──────── PROVIDED RECORDS ────────

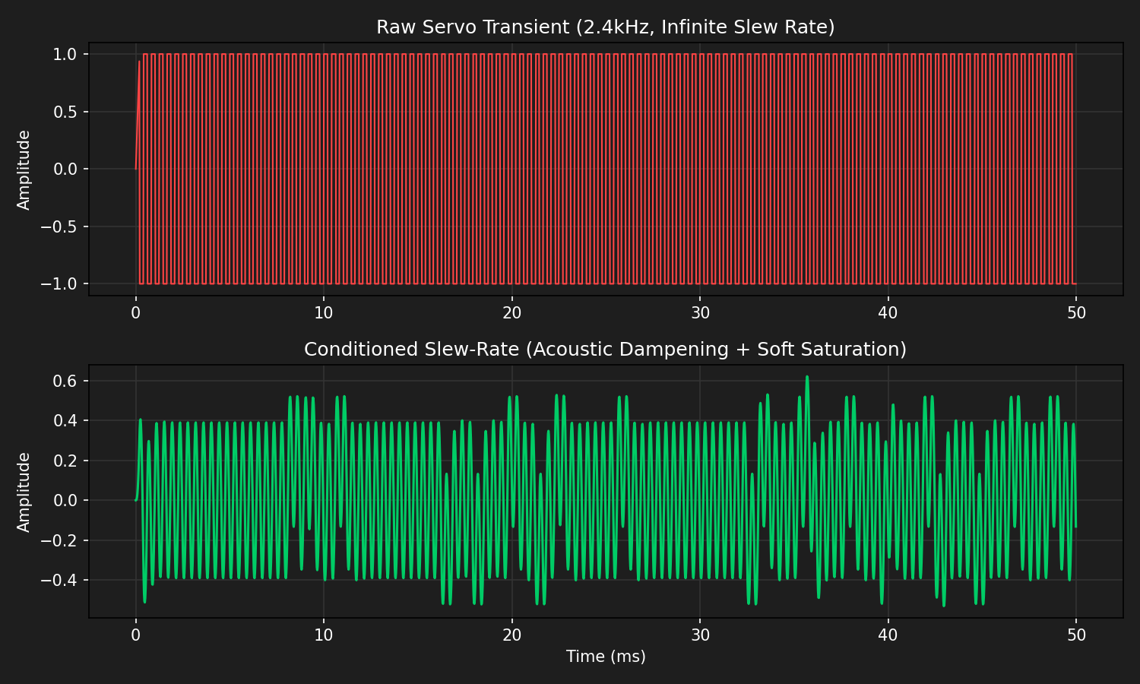This screenshot has width=1140, height=684.
Task: Select the top plot's Amplitude y-axis label
Action: pos(24,169)
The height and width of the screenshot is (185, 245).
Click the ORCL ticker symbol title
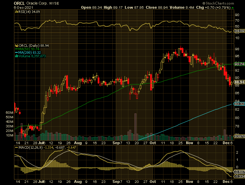click(x=19, y=2)
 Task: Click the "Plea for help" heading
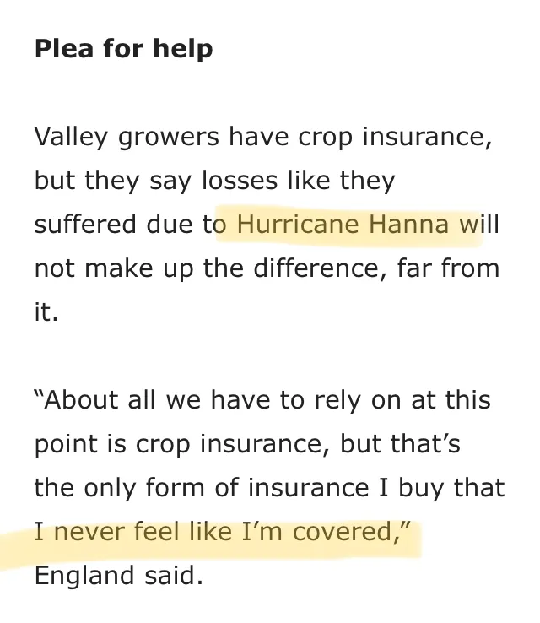point(123,49)
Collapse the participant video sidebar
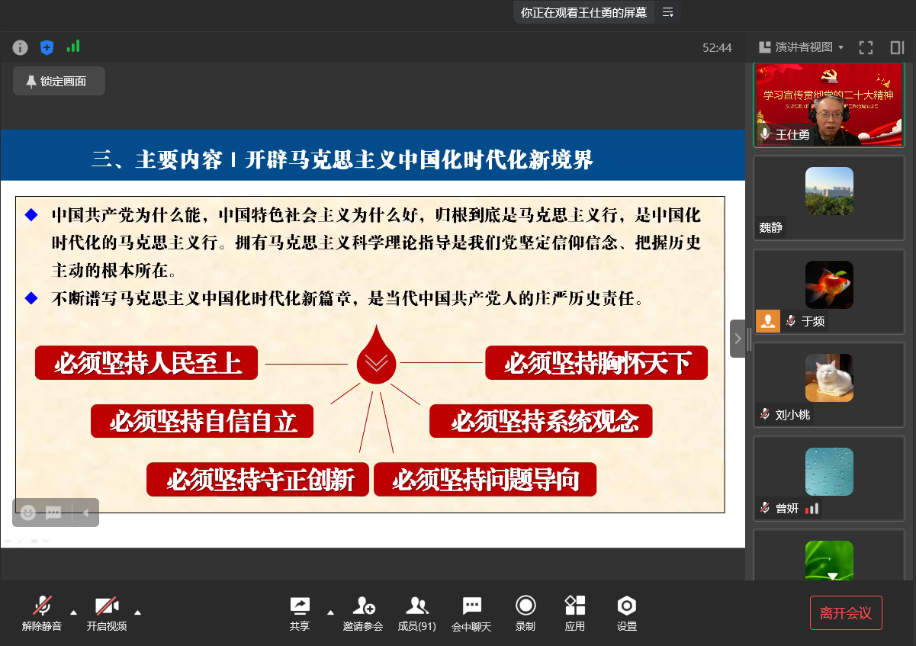916x646 pixels. tap(738, 339)
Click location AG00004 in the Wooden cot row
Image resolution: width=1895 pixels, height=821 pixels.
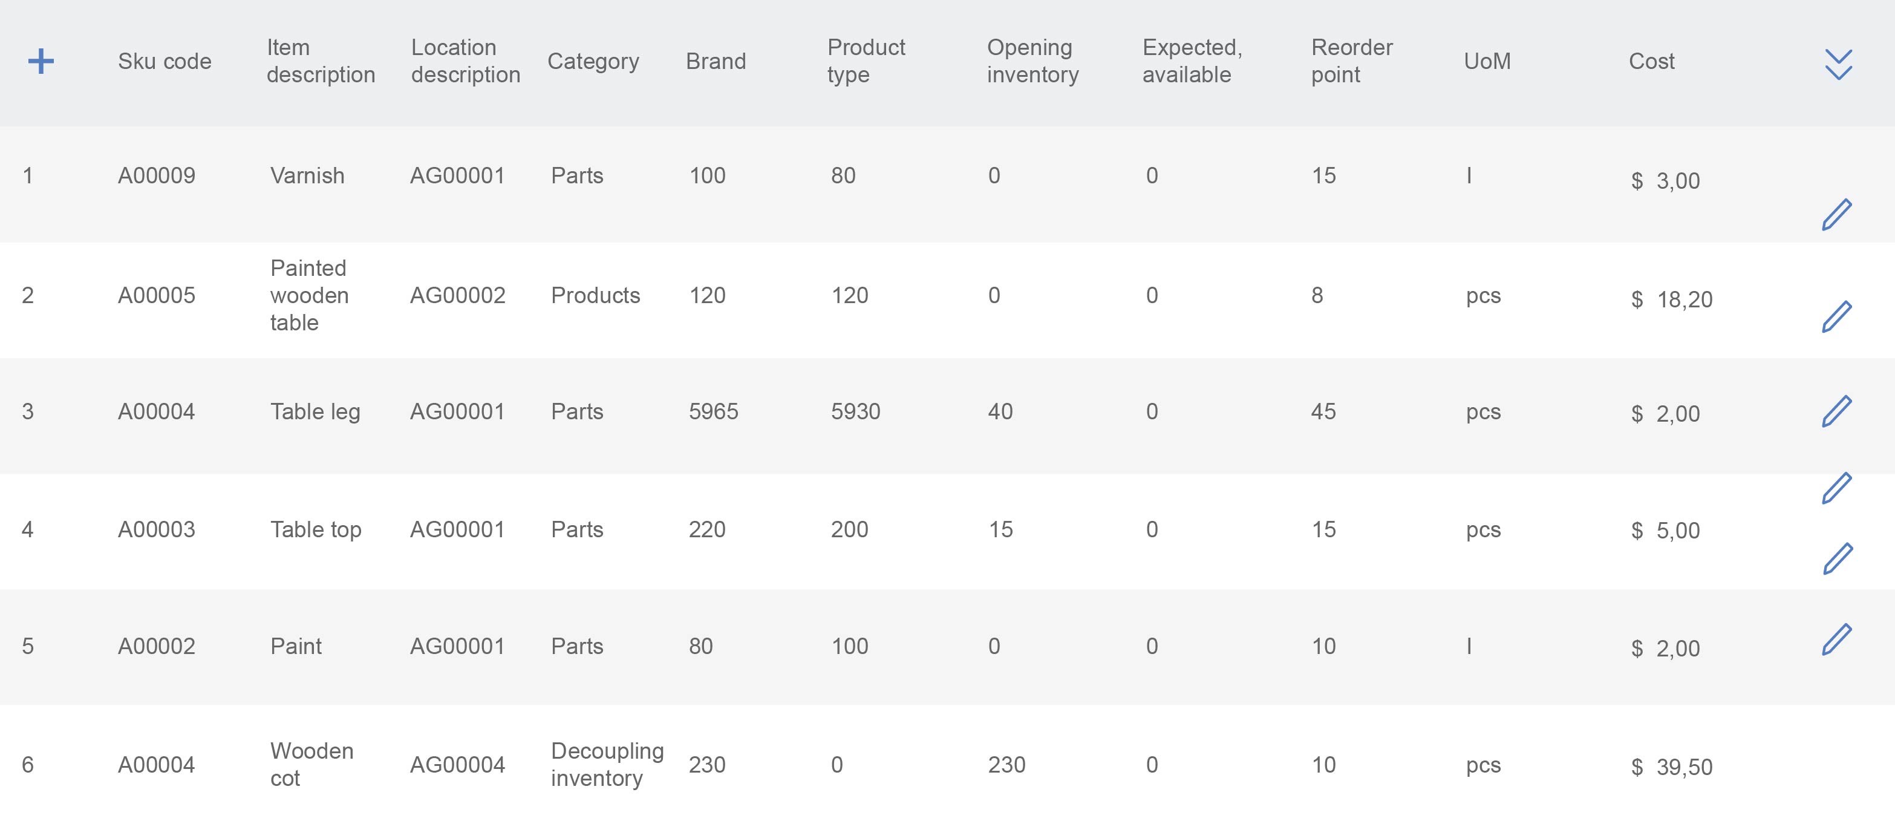[458, 765]
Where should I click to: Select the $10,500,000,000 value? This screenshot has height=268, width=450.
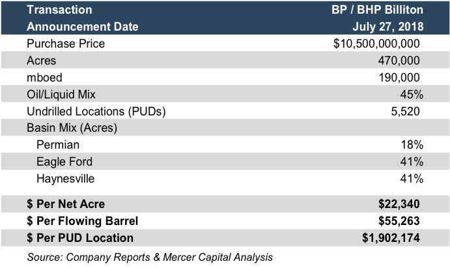[x=376, y=44]
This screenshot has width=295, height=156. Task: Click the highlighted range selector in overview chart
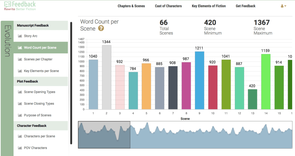point(104,135)
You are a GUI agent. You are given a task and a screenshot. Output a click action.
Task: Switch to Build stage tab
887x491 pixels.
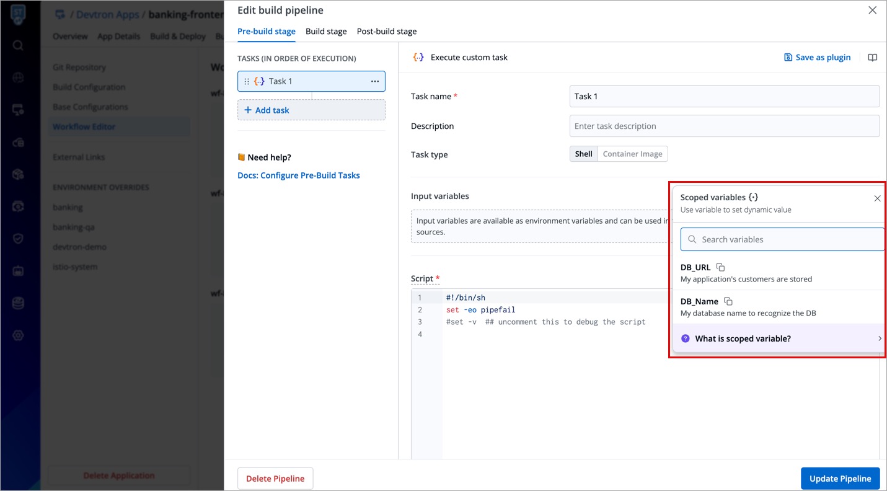pos(326,32)
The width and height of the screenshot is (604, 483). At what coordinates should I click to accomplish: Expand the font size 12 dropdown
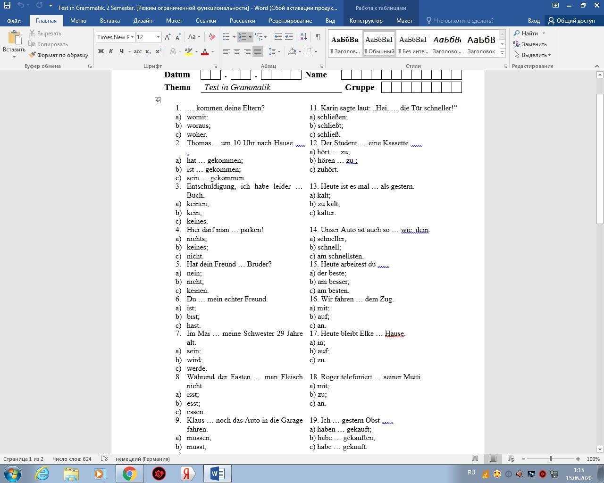click(158, 37)
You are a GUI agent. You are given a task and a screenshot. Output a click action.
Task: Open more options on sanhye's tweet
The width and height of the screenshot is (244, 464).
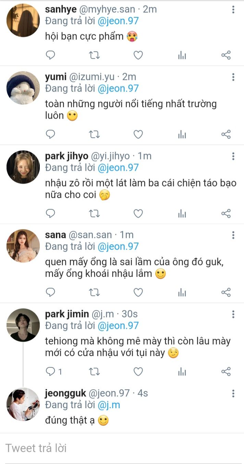pos(233,10)
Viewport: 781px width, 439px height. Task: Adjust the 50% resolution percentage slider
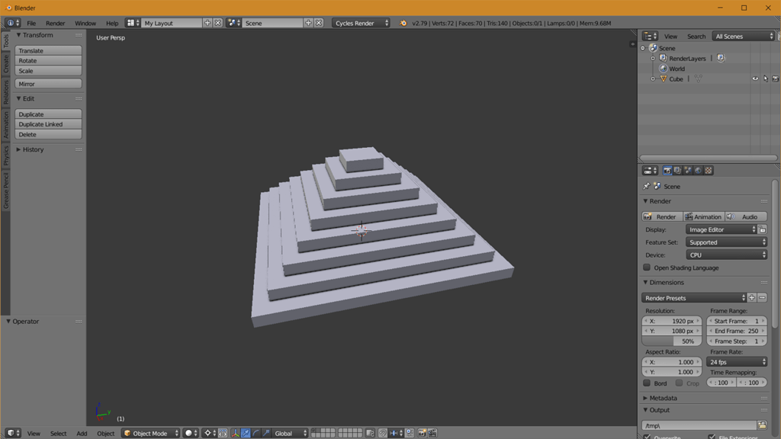[671, 341]

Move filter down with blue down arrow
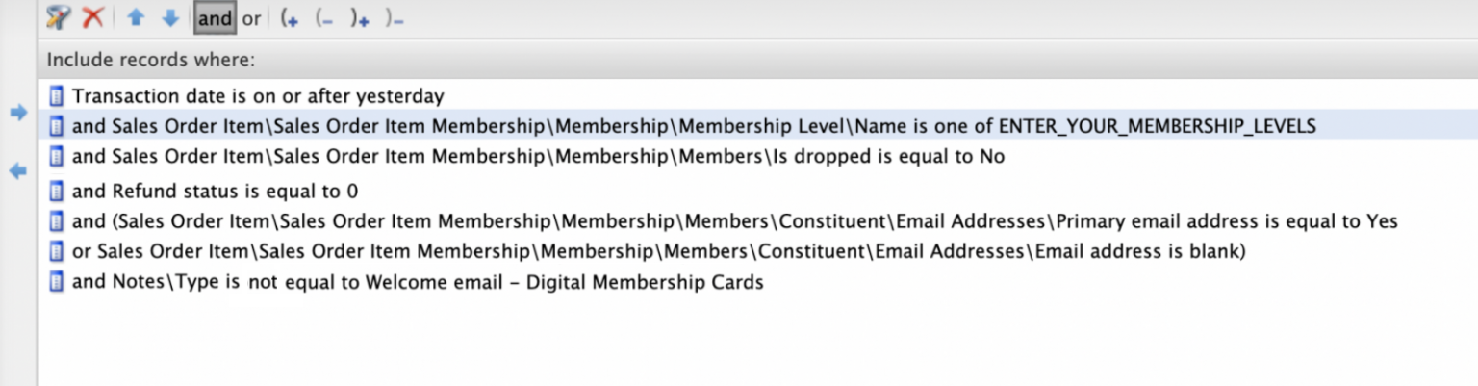(170, 17)
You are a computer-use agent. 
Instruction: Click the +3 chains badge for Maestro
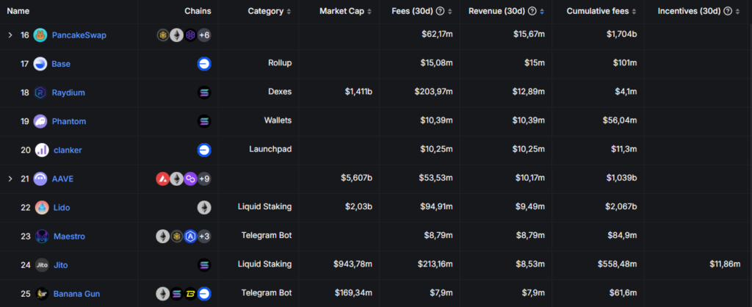click(x=205, y=236)
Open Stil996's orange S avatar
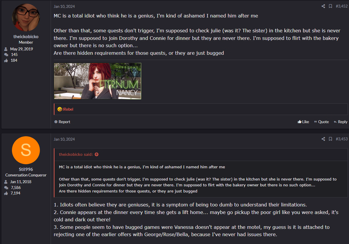349x244 pixels. [26, 150]
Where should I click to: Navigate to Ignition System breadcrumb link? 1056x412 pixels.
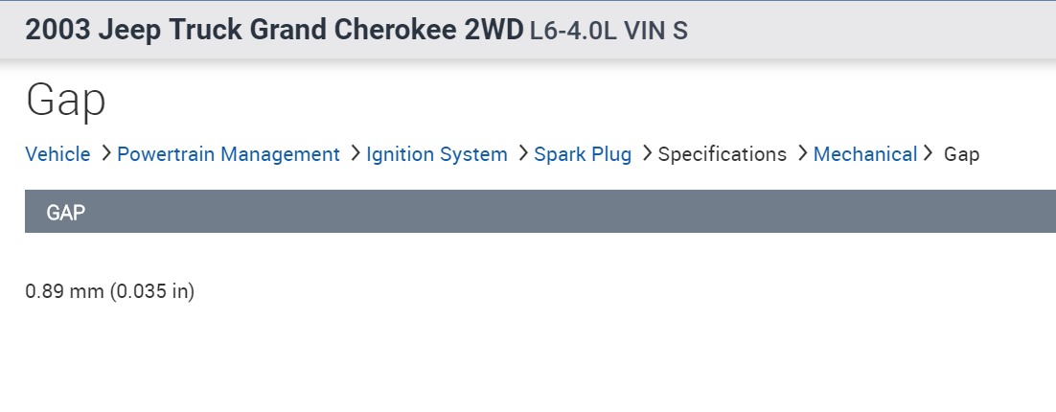[437, 154]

────────

Write out, with no pictures, only the lines from the line containing "Where should I click to: Navigate" through the last line of the listing above, exactly and with both ends included.

» ANSWER TO THIS PROBLEM
Where should I click to: Navigate to Ignition System breadcrumb link? 1056x412 pixels.
[437, 154]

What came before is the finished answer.